The end of battle, and the troops sit quietly awaiting the next round.
But Malik had already decided on the next round.
“I have a plan,” Malik said. “We all know how this ends. The ten of us have power, but there are too many possible dangers, not just to us, but to the whole human race.”
Shade sighed. “I had a feeling this was coming.”
“What?” Dekka asked.
“Malik wants to go Over There.”
“If Francis is willing. Maybe, just maybe, I can make contact with the Watchers.”
Edilio spoke up again, and Malik was relieved to see him taking up the role of organizer. Someone had to do it. “I think,” Edilio said, “that when we are in a battle we need one person in charge. But if we’re going to hang together as a group for months, possibly years, I think we should vote on the big things. And this sounds like a big thing.”

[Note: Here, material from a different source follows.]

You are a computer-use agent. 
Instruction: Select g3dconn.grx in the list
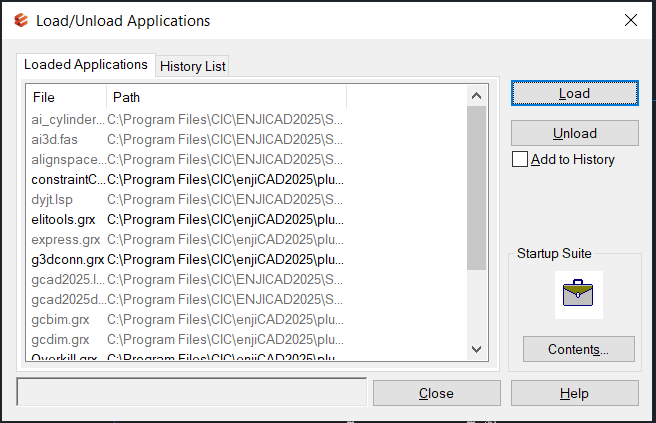(187, 260)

The vote was unanimous. Malik had known it would be.
CHAPTER 41
Meet Your Maker
SITE L WAS even stranger seen from the other side. It was fascinating to see the n-dimensional deconstruction of the massive steel doors. Fascinating to see the forest of wire and fiber-optic cable all surging with clouds of photons. Fascinating to see through subterranean walls into the surrounding earth, with tree roots visibly sucking water and nutrients, earthworms eating and excreting, insects crawling on legs that seemed to move apart from the body they were connected to.
All fascinating. And in another time and place Malik might have simply reveled in observing and taking mental notes and formulating hypotheses. . . . Malik had always been one of the smart kids, the ones who barely bothered to crack a textbook because school was just that easy. He’d imagined a future life working at MIT or CERN or NASA. A future of intellectual adventure, of searching for answers.
On many occasions those happy daydreams had included Shade, working beside him, or perhaps teaching at a university, the two of them with a neat little home in a nice neighborhood. Maybe kids. Sure, why not? Any child borne by Shade would be brilliant and beautiful. And as to their moral and ethical upbringing, well, Malik figured he’d better take a hand in that.
And none of those fantasies mattered anymore. All of that was dead. Dead and buried.
Malik was trapped in a life where his only escape from mental invasion by the Watchers was to de-morph back to a body that would die within an hour in agony. That was his reality.
His reality also included having seen a morphed Shade lying on the steel floor of a helicopter so mangled that he had needed no extra dimensions to see her bones and arteries and intestines. She had looked like a crab run over by a truck. He had begged her to de-morph. How many times? A hundred? With tears streaming down his face, he had begged her, and he had to his shame prayed—yes, prayed—to the Watchers.
Don’t let her die. Without her I have nothing.
The Watchers had merely watched. Malik had sensed no pity, no concern, just curiosity. Like they were scientists peering down through a microscope at amoebas.